O encontro decorreu em casa de Proença de Carvalho e José Cid trouxe consigo uma gravação de 1958 feita na inauguração do Teatro Gil Vicente. E começou logo a disparar: “Põe a tocar esta relíquia, para veres que dávamos uma banhada às bandas todas que vinham de fora, Marino Marinis e companhia.”
José Cid continua a recordar que o maior êxito foi nessa inauguração, mas, logo a seguir, “tivemos um grande sucesso em Salamanca. Aí nós arrasámos… Fomos tocar jazz e bossa nova e os espanhóis não tinham nada disso na altura. Os franceses é que adotaram a bossa nova, mas muito depois de nós”...
Sobre o início desta banda, Daniel Proença de Carvalho relembra que, “como sempre na vida, há várias coincidências. Em Coimbra há sempre renovação, as pessoas estão ali, estudam e depois vão às suas vidas. Acontece que, de repente, o cantor que estava nesse grupo deixou de estar, o pianista também não, praticamente teve de se refazer o grupo”... E José Cid complementa: “Os Babies (o anterior grupo onde tinha tocado) tinham acabado, o Igrejas Bastos (vocalista e baterista) tinha vindo para Lisboa e era um pouco o suporte da banda. Conclusão, os Babies estavam assim um pouco em modo de paragem, quando de repente”…
Eis que Joaquim Caixeiro interrompe: “Vocês não estão a contar isso bem. Esses grupos já estavam meio desfeitos e houve uma época em que uma série de grupos de teatro estrangeiros queriam que no fim do espetáculo houvesse baile. Andámos então a fazer uma seleção das pessoas que lá estavam e começámos com o Orfeon”... Proença de Carvalho remata: “Depois formámos o grupo que está a tocar neste espetáculo, com o maestro Rui Ressurreição, que, mais tarde, fez uma boa carreira como produtor musical e chegou a ser administrador na RTP, comigo. Era um grande músico, mas tinha um grande problema: achava que a música portuguesa não tinha qualidade e não nos deixava tocá-la. Claro que isso chocava com o talento do José Cid”…

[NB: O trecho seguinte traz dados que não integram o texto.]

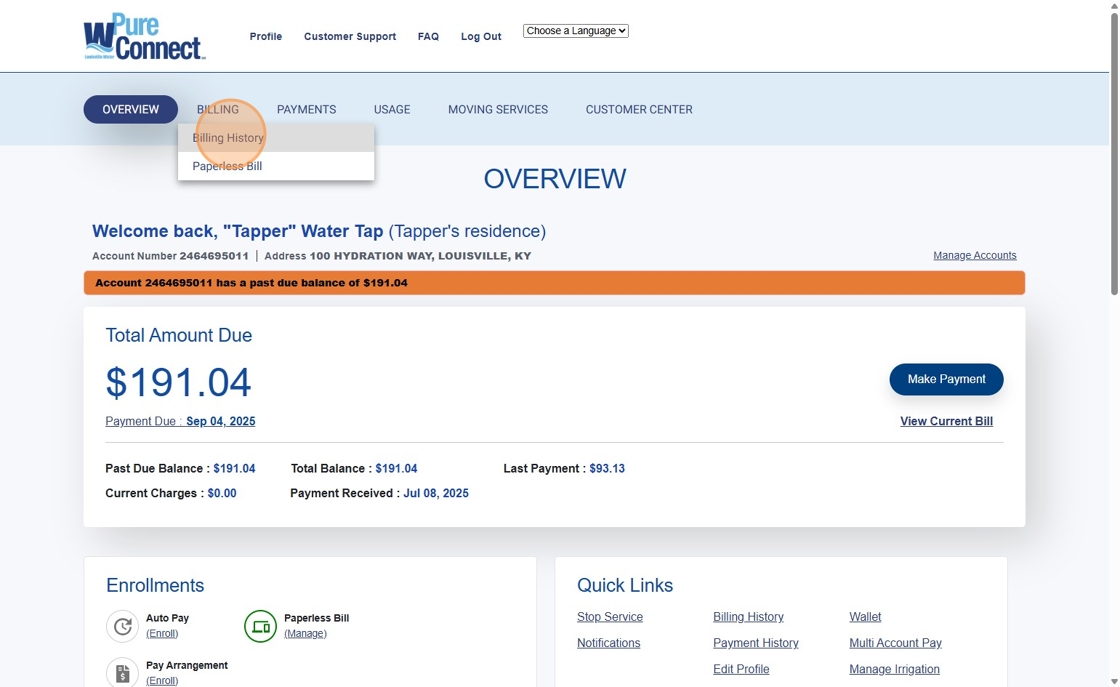
Task: Select Billing History from the Billing menu
Action: click(x=227, y=137)
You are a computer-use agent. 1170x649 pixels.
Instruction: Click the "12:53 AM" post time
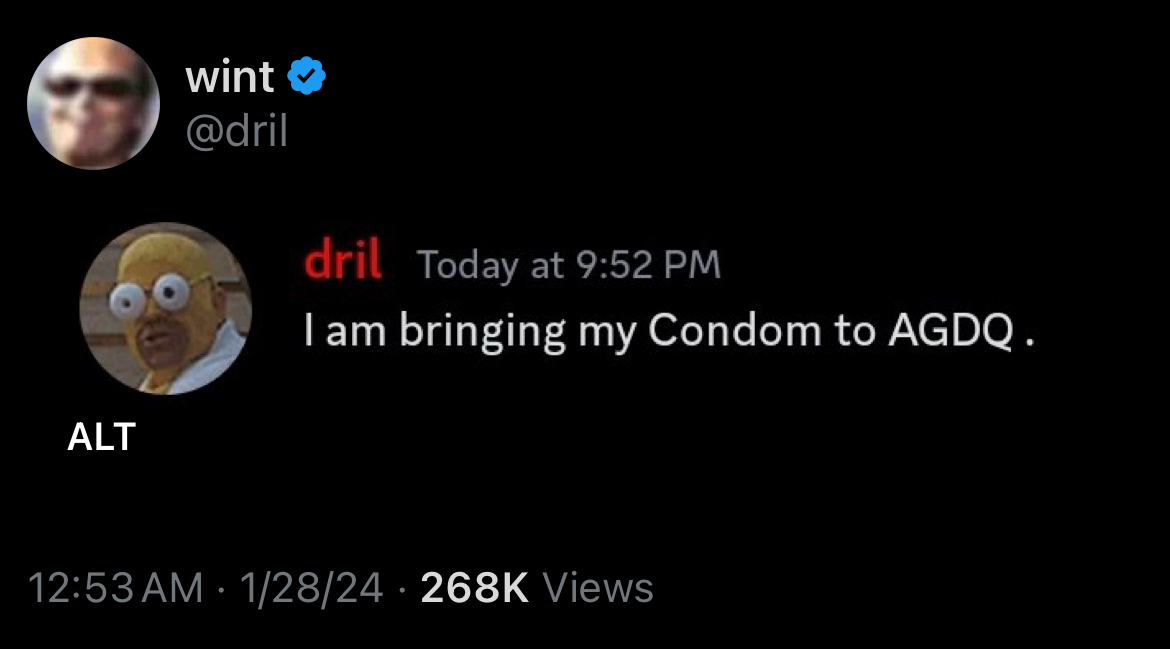point(115,588)
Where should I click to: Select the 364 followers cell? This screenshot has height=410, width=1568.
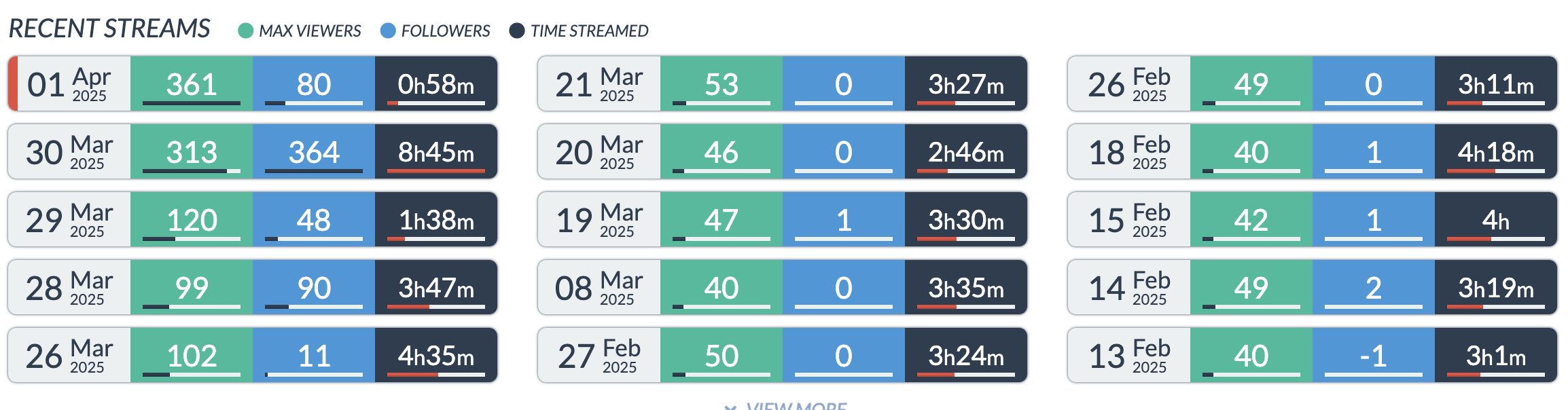[314, 151]
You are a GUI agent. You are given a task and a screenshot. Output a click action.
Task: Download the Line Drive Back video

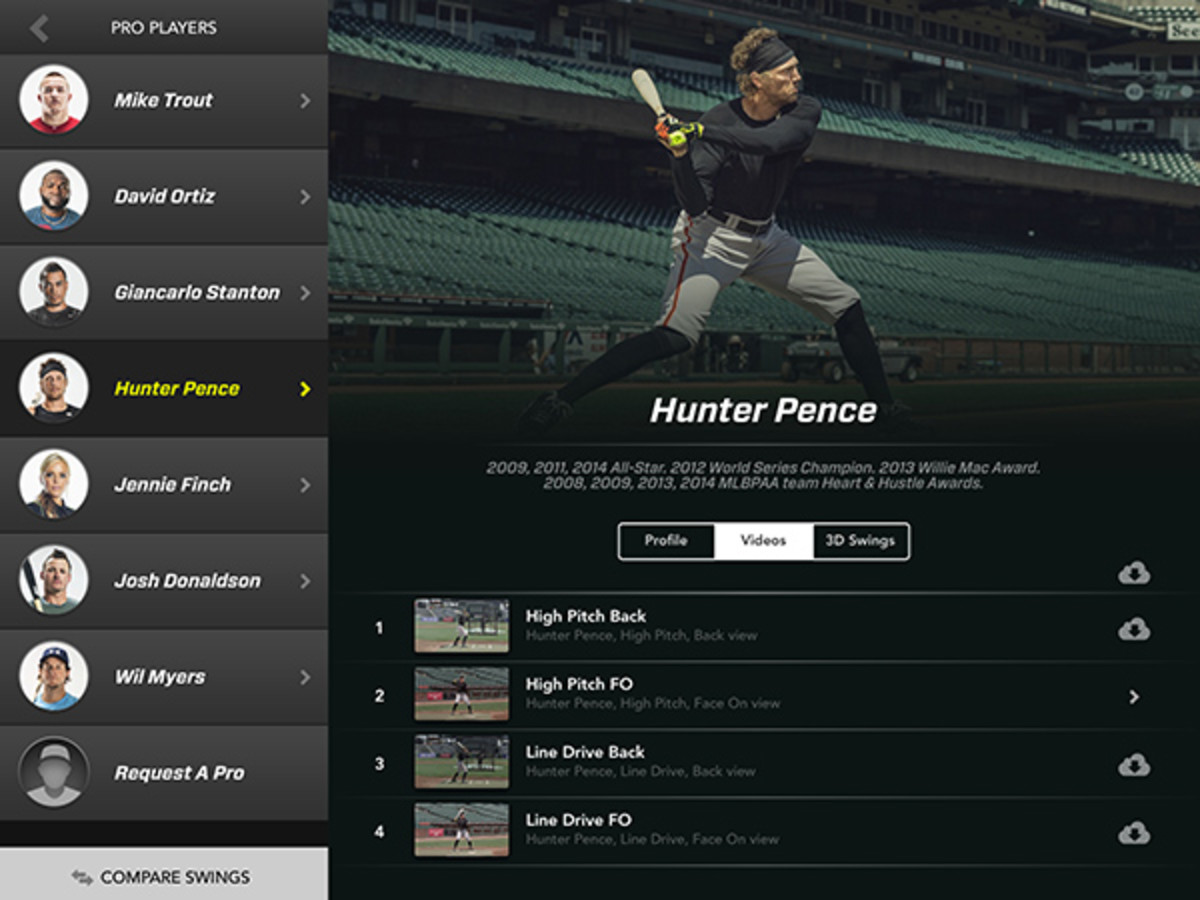pos(1134,765)
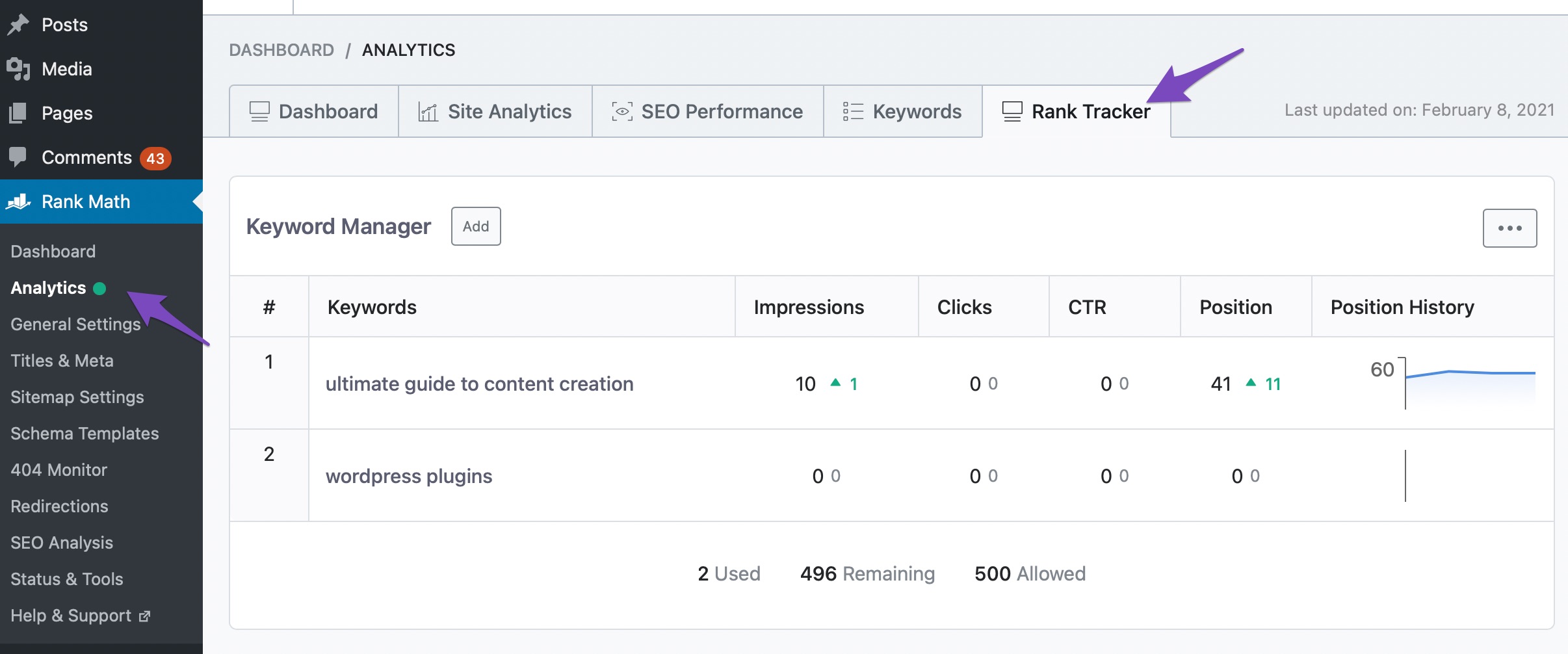Click the Comments 43 badge
Viewport: 1568px width, 654px height.
click(155, 158)
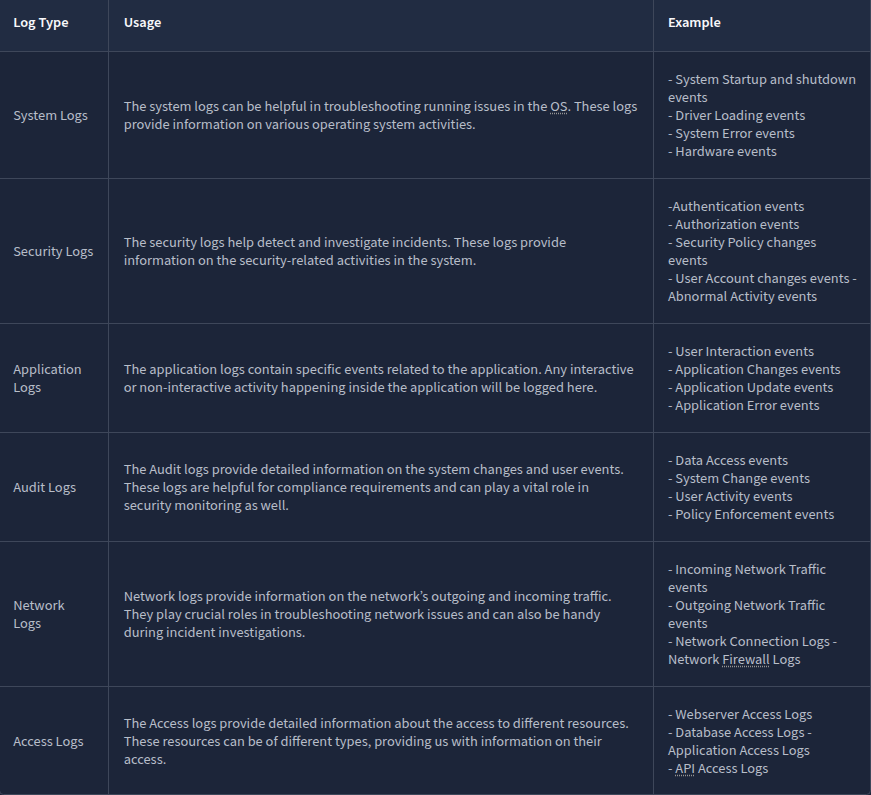Click the 'Log Type' column header

coord(41,23)
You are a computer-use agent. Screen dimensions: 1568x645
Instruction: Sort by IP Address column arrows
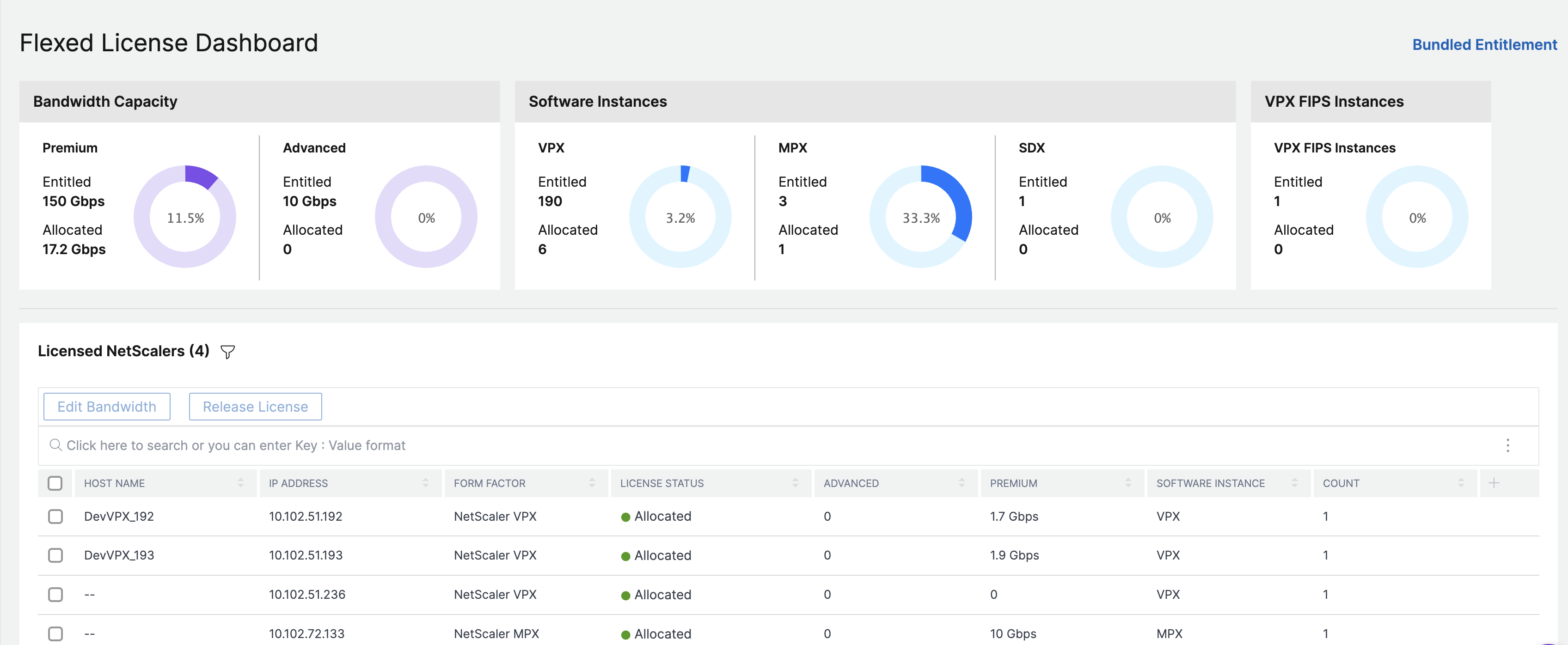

José Cid confirma a importância de Ressurreição para o sucesso do Orfeon: “Era o nosso guru, ele mandava e nós obedecíamos. Era um guru pela positiva. Essa coisa de haver ditadores é muito bom, quando os ditadores são bons; agora quando o ditador não presta, é do pior que há.” Já Proença de Carvalho é obrigado a insurgir-se contra o amigo: “Eu aqui não concordo totalmente com o Zé. Tenho uma ligeira divergência e tenho de ser mais politicamente correto.” Joaquim Caixeiro aproveita a deixa e faz um remoque a Cid: “Tu fazias tantas birras, que se não fosses tão bom o Rui tinha-te posto fora.” “Eu?”, responde Cid. “A única birra que tive foi quando o Rui me quis pôr fora da banda porque eu queria ir namorar. Foi a minha primeira mulher! Houve um período em que saí do grupo, mas regressei passado pouco tempo, também não tinham substituto à altura!”
E a tarde passou com o desfiar de memórias divertidas desse tempo, como, por exemplo dos primeiros tempos em que Cid tocou com os Babies e usava luvas para não ferir os dedos nas cordas do contrabaixo, ou a passagem pelos respetivos cursos na Universidade de Coimbra, em que o cantor abandonou o curso de Direito ao fim de pouco mais de um ano, mas o amigo Daniel Proença de Carvalho concluiu com distinção ou ainda os problemas que, mais tarde, sofreram com a censura do antigo regime.
Para José Cid, “era uma censura cega, mas inspiradora, porque os censores obrigavam-nos a escrever de uma forma subreptícia, simbólica. O melhor exemplo disso era o José Carlos Ary dos Santos, eu era mais direto e contundente. Eu e o Adriano Correia de Oliveira assumimos, em relação às nossas editoras que nos responsabilizávamos pelos poemas que cantávamos. Mais ninguém o fez. (…) Por exemplo, o José Afonso percebeu que a censura e o regime podiam parar a carreira das pessoas e obedeceu à circular que o Secretariado Nacional de Informação mandou para as editoras”, revela o cantor.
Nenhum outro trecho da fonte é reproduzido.